Dan Lecocq, président de la Fédération Nationale des Infirmières de Belgique, explique que les problèmes évoqués par les stagiaires infirmiers est connu. Il y a des pistes de solution pour s’en sortir, mais elles ne sont pas exploitées.
Publié le 28-02-2023 à 07h06 - Mis à jour le 28-02-2023 à 13h29
Les 9 et 10 février, un colloque intitulé “Par-dessus les épaules des stagiaires : la profession infirmière” était organisé à l’UCLouvain. Durant ces deux journées, témoignages et réflexions sur la problématique ont été entendus. Dan Lecocq, président de la Fédération Nationale des Infirmières de Belgique (FNIB), était présent.
Contacté pour lui faire part des témoignages de stagiaires infirmiers récoltés par La Libre, Dan Lecocq réagit. “Il y a un mal-être, le constat est largement partagé. Moi-même, j’ai déjà fait une étude à ce sujet, qui démontrait que les étudiants étaient souvent confrontés, durant leurs stages, à des infirmiers qu’on appelle des “contre-modèles” de rôle. Dans les hôpitaux, dans les institutions de soins de santé en général et chez nous, au sein de la FNIB, on est conscients que pour avoir de futurs collègues qui seront des “modèles de rôle”, il faut favoriser le développement des stagiaires”, expose-t-il. Il faut empêcher que les infirmiers reproduisent, dans une espèce de schéma initiatique ou de type bizutage, ce comportement violent subi quand eux-mêmes étaient étudiants. Sinon on tombe dans un cercle vicieux. Et c’est le nœud du problème.”

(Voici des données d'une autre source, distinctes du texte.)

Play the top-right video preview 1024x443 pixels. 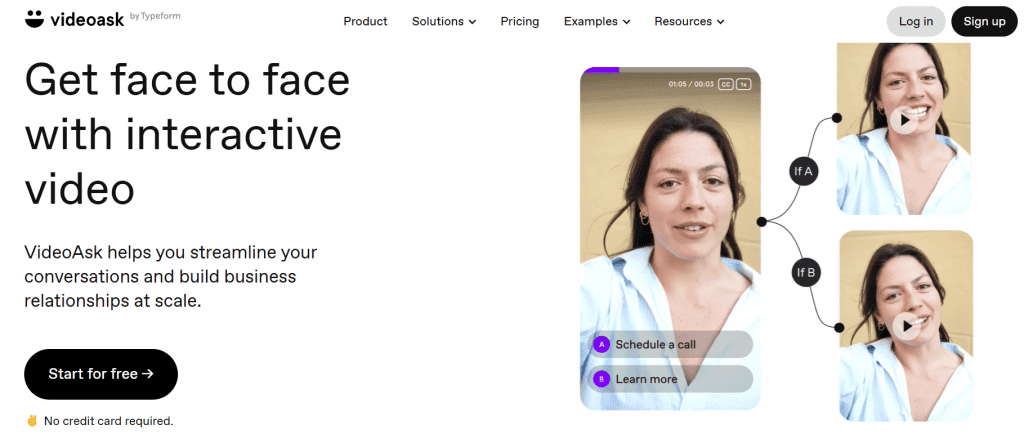tap(905, 119)
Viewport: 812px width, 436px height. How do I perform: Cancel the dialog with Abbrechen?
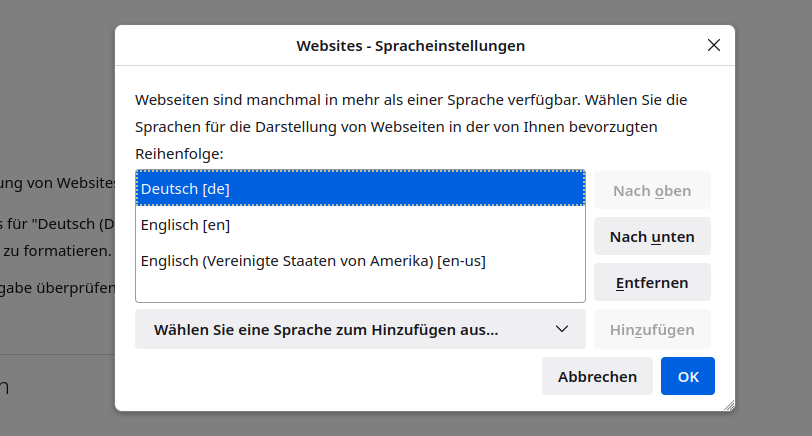597,376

Selon Dan Lecocq, il n’y a pas de recette miracle, “mais il existe diverses éléments qui expliquent cet état de fait.”
L’exemple de la Suisse
Le premier problème concerne la charge de travail des infirmiers, en particulier le temps que les institutions de soins vont dégager pour l'accompagnement des stagiaires. “En Suisse, par exemple, on désigne des personnes dans les équipes qui devront consacrer 20 % de leur temps, soit un jour par semaine, à l’encadrement des stagiaires, et on sait qu’on ne devra pas compter sur elles pour des soins cette période-là. Voilà une piste à suivre chez nous aussi”, plaide Dan Lecocq.

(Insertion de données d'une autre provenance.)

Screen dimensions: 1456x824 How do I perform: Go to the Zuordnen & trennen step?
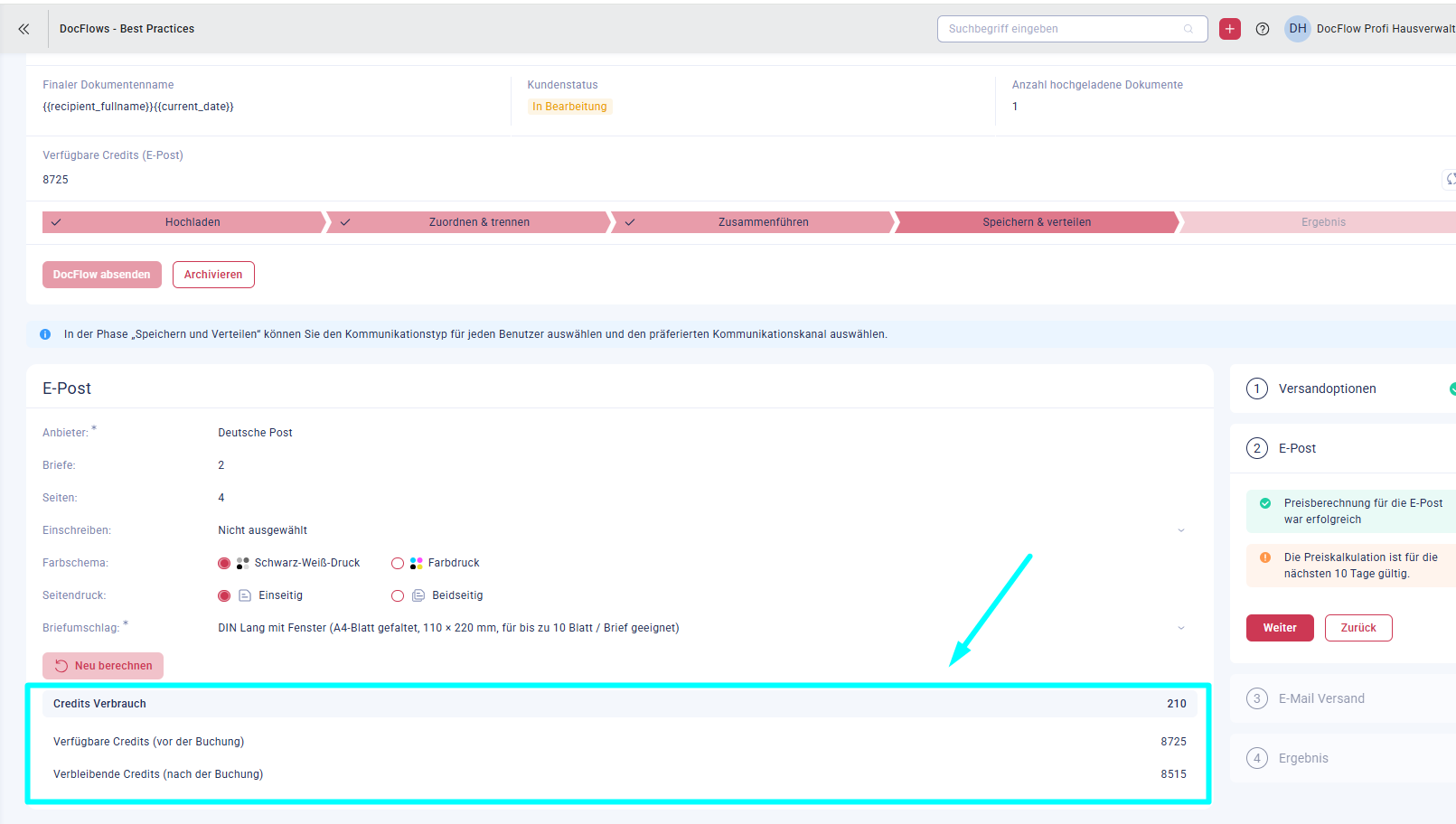pyautogui.click(x=479, y=222)
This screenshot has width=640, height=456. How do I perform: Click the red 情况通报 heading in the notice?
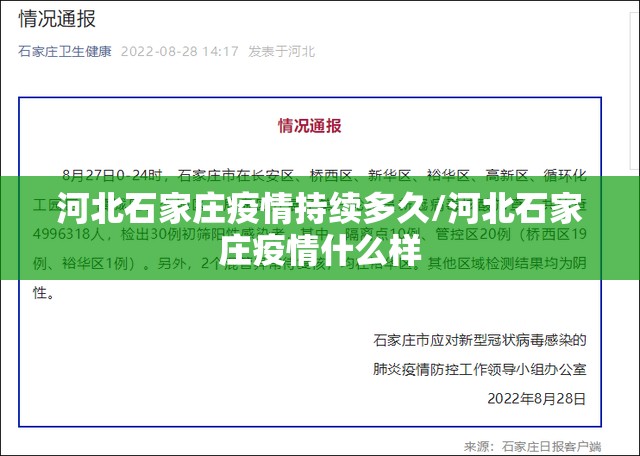click(309, 126)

Le président de la FNIB pointe aussi l’absence de formation des professionnels infirmiers à l’accompagnement des stagiaires. “Pour le moment, dans les études de base en soins infirmiers, il n’y a pas (ou alors très peu) de temps consacré à la formation pour cet accompagnement de développement de compétences. Pourtant, on ne s’improvise pas enseignant.” Dan Lecocq précise que des formations continues existent, mais selon lui, ces formations devraient être inscrites dans le cursus de base et “devenir un enseignement fondamental à part entière.”
”Les taches se multiplient, pas le personnel”

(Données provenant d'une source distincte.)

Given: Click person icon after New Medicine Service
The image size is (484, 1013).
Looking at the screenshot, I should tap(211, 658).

Dan Lecocq évoque également le fait que les professeurs venant encadrer les stagiaires sur le terrain seraient de moins en moins nombreux. “Dans les faits, certains enseignants vont encore sur le terrain, mais c’est de moins en moins le cas et cela dépend aussi des établissements. La raison est simple : il n’y a pas assez de professeurs alors que, dans le même temps, il y a une massification des étudiants.” Et d'ajouter : “Récemment, on est passé de trois à quatre années d’études, avec 33 % d’heures supplémentaires à organiser, mais pas un seul prof en plus. Les taches se multiplient, mais pas le personnel.”
Conséquence : le glissement de tâches d’accompagnement de stagiaires s’opère vers le personnel soignant sur le terrain, déjà débordé et en manque d’effectifs, rappelle Dan Lecocq. “Et on se retrouve donc confronté aux problèmes évoqués à l’instant : manque de temps, manque de formation, manque d’effectifs. C’est un cercle vicieux.”
Et de conclure : “Un : il faut intégrer la formation aux stagiaires dans le cursus. Deux : il faut que les institutions puissent dégager du temps pour l’accompagnement. Et trois : le politique doit renforcer les équipes enseignantes pour permettre l’accompagnement des stagiaires. C’est un message inaudible pour le politique, mais ça n’est pas correct de laisser toute la charge sur le personnel soignant qui devrait se consacrer, en premier, aux soins.”